By the end of this activity, your group will do four things:

Explain why the provided dataset is not tidy by pointing to specific evidence in the file.
Create two different tidy versions of the same data:
- Tidy version A that is best for modeling or tabular summaries.
- Tidy version B that is best for visualization across multiple metrics.
Show evidence that reshaping did not change the meaning of the data by completing at least two sanity checks.
Choose which tidy version is better for your investigation question and justify your choice.

Your grade depends on your reasoning, evidence, and explanation, not on whether AI output sounds correct.

To Do

Download the dataset from the Dataset section below.
Write your investigation question (2 to 3 sentences). Step 1 in Tasks.
Run 3 to 5 AI prompts that cover tidy criteria, reshaping, and verification. Step 2 in Tasks.
Reshape the data and complete checklist items 1 to 4 first. Step 4
Draft your synthesis, then build slides using the required 5 slide structure.
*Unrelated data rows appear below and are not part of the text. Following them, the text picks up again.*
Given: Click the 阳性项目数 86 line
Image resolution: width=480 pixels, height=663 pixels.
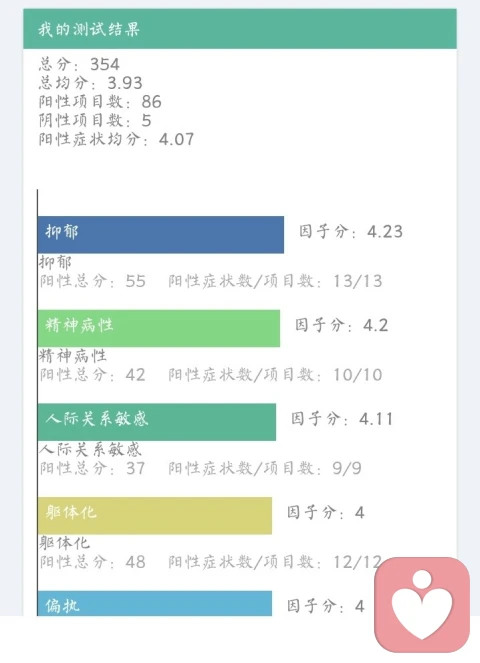Looking at the screenshot, I should (100, 102).
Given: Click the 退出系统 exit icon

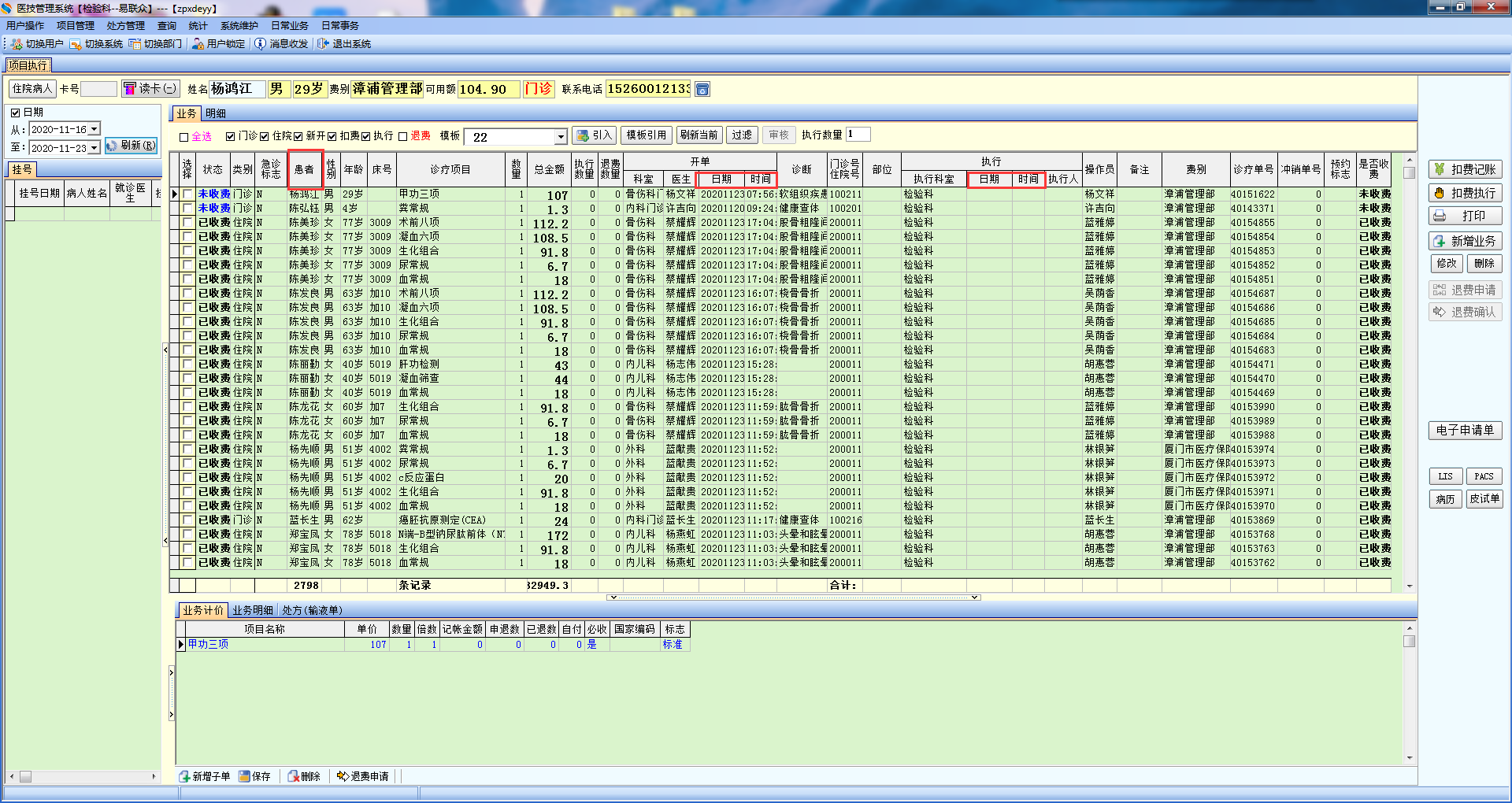Looking at the screenshot, I should click(x=323, y=44).
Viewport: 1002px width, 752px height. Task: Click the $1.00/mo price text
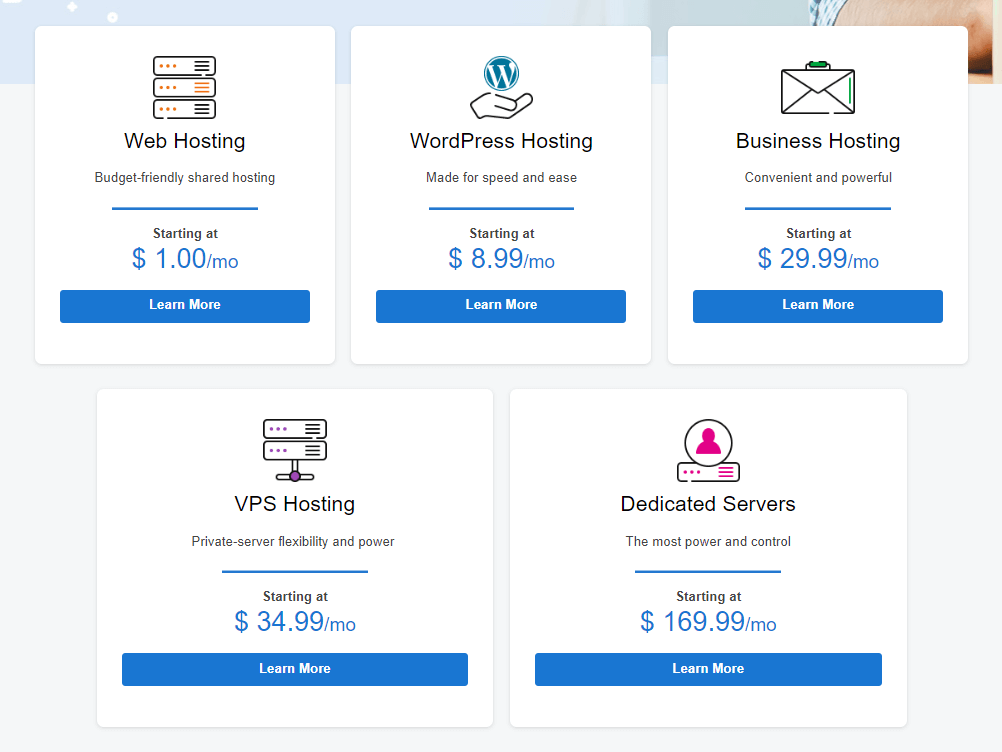pyautogui.click(x=184, y=258)
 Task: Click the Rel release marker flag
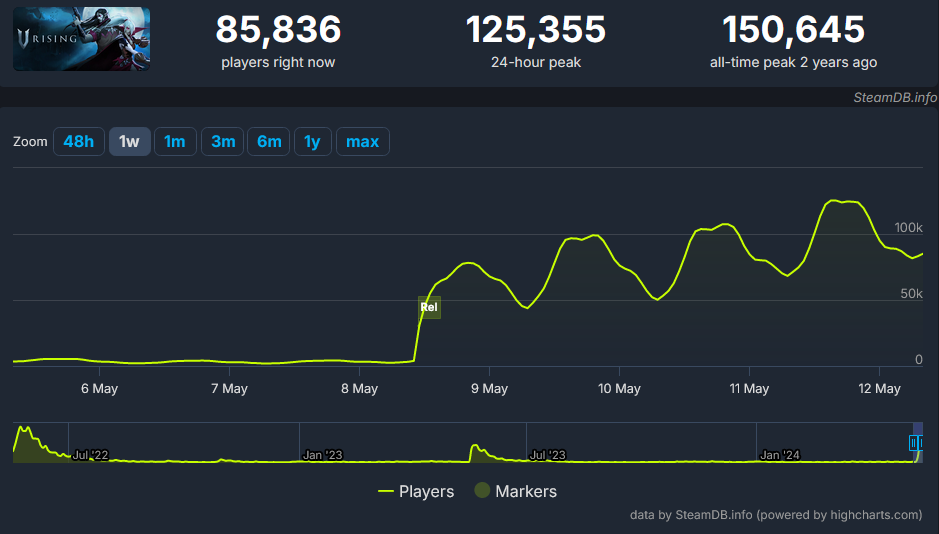click(429, 307)
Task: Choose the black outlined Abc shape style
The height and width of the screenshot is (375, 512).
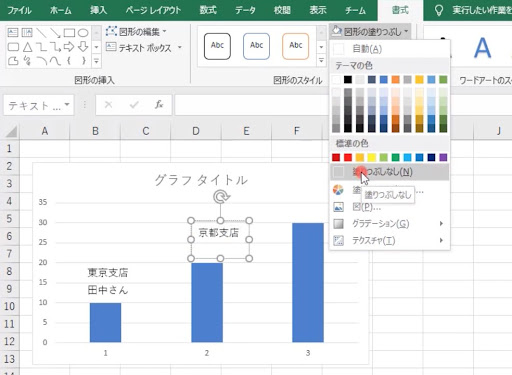Action: [x=217, y=46]
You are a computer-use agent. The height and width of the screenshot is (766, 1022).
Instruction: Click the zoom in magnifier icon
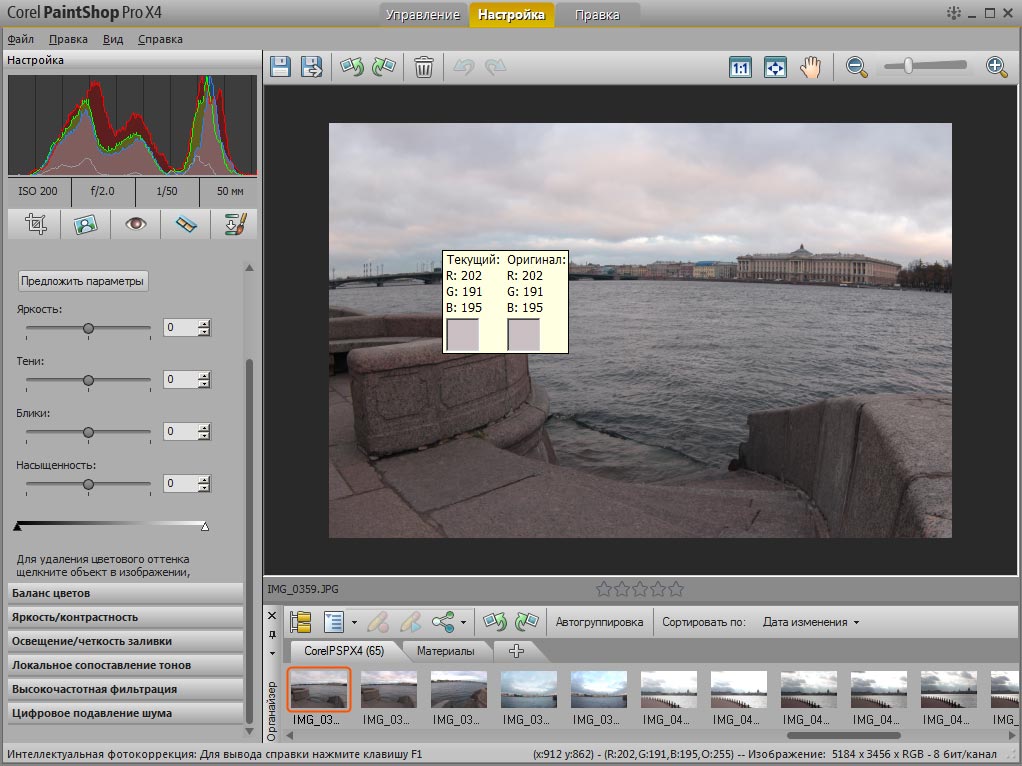[x=995, y=67]
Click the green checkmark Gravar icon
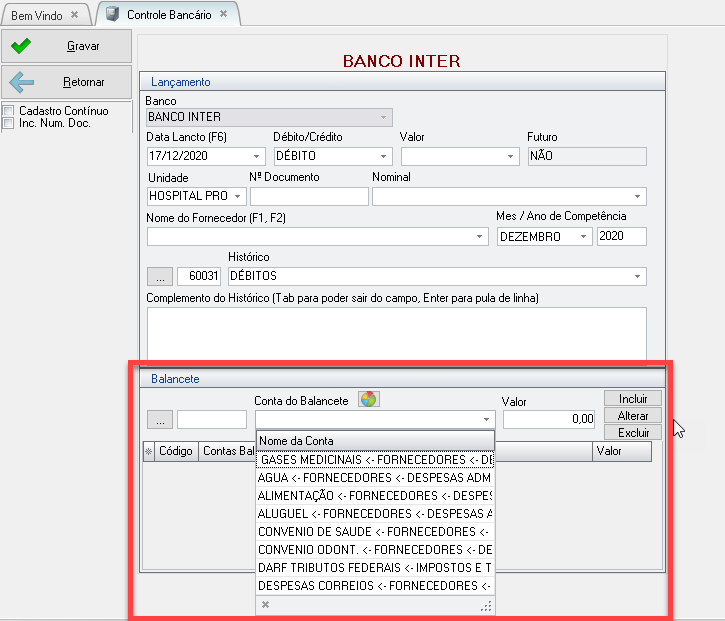 pyautogui.click(x=21, y=46)
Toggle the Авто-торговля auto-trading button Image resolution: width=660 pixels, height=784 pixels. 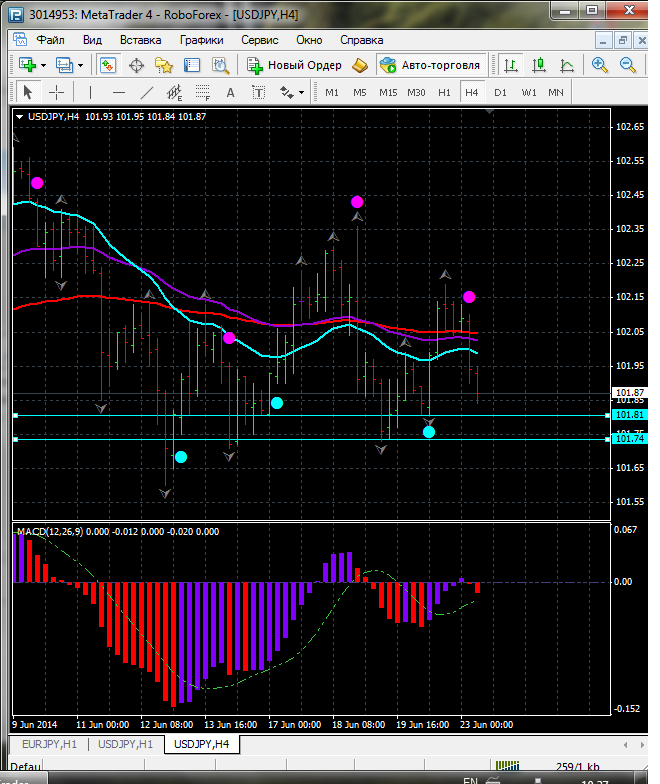pyautogui.click(x=430, y=65)
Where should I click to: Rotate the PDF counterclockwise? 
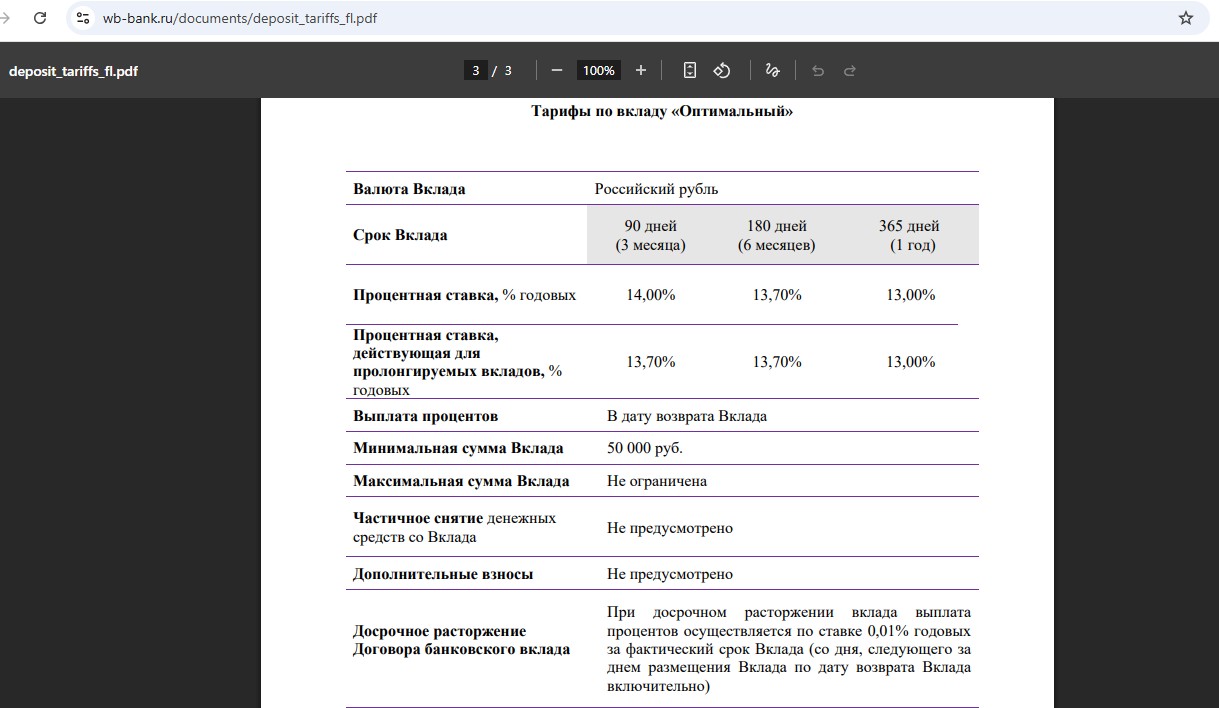tap(722, 70)
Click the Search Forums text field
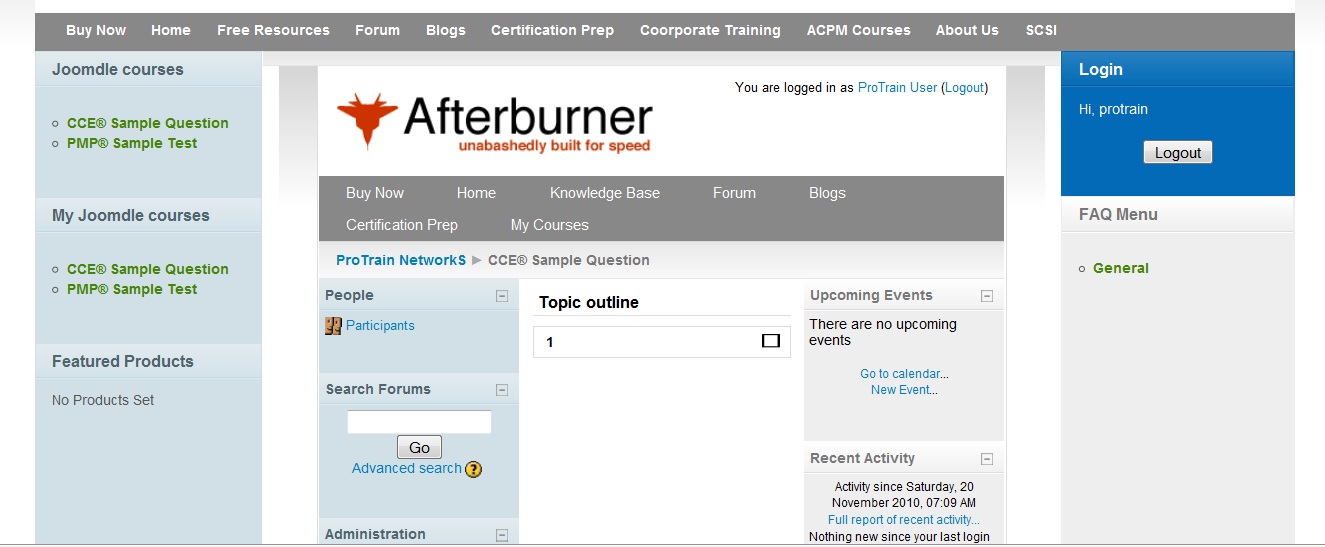1325x547 pixels. coord(419,422)
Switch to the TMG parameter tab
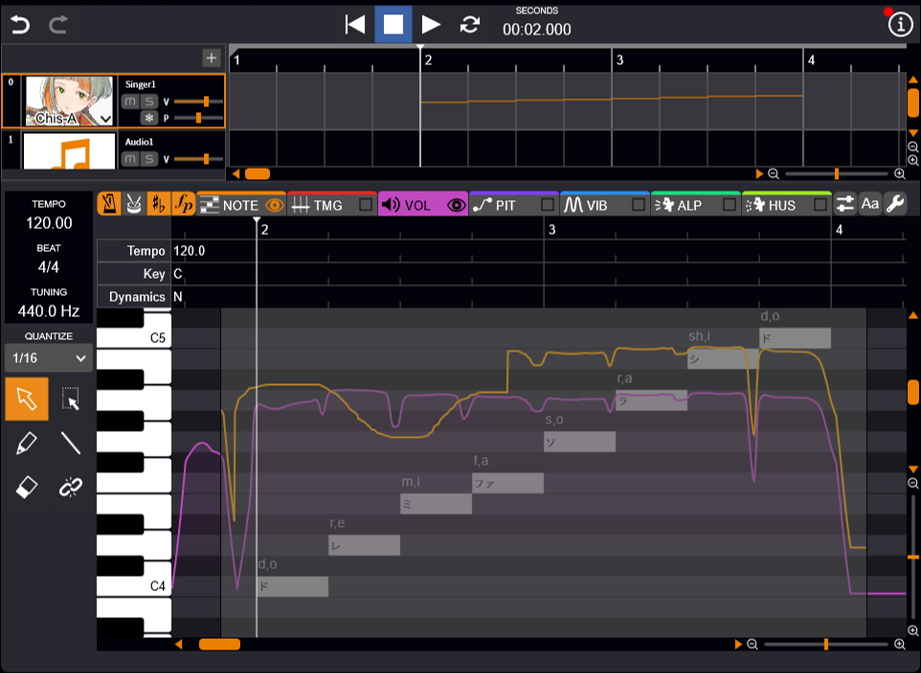The image size is (921, 673). pos(318,205)
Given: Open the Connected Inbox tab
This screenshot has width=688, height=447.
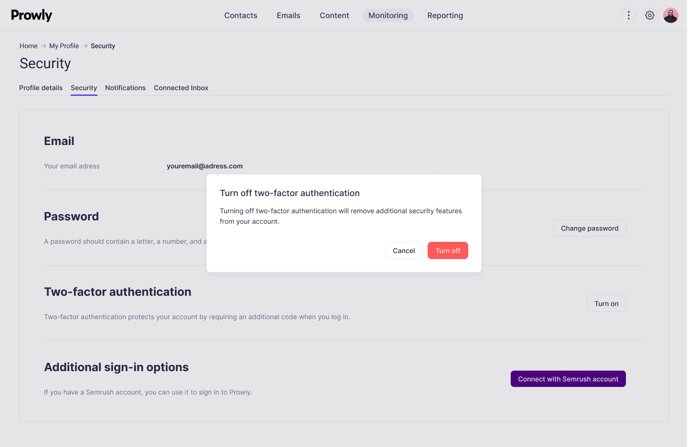Looking at the screenshot, I should coord(181,88).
Step 5 and Step 6

Assigned Roles (3 students)

[NOTE:] Each student has a designated role for accountability. However, teammates are encouraged to collaborate, support one another, and learn together in order to produce high-quality, cohesive work.

Prompt Engineer

Responsibilities

Create 3 to 5 purposeful AI prompts
Save AI responses and build the AI Interaction Log
Write annotations for each prompt and response pair

Data Science Auditor

Responsibilities

Identify hidden assumptions in AI guidance
Evaluate whether AI produced a tidy result that matches the investigation question
Design and run verification checks after reshaping
Provide evidence for at least two meaningful choices or limitations

Synthesizer

Responsibilities

Write the Human Authored Synthesis in clear course language
Build slides using the required structure
Ensure the final work is consistent and concise

Dataset

Required file

topic2-data.csv

Dataset notes

README_NYC_Airbnb2019_Topic2.txt

What you will submit

Group submissions
- AI Interaction Log
- Human Authored Synthesis
- Slides for a 12 to 15 minute presentation
Individual submission
- Individual Reflection (150 to 200 words)

Step by step tasks

Step 1 Define your investigation question (before using AI)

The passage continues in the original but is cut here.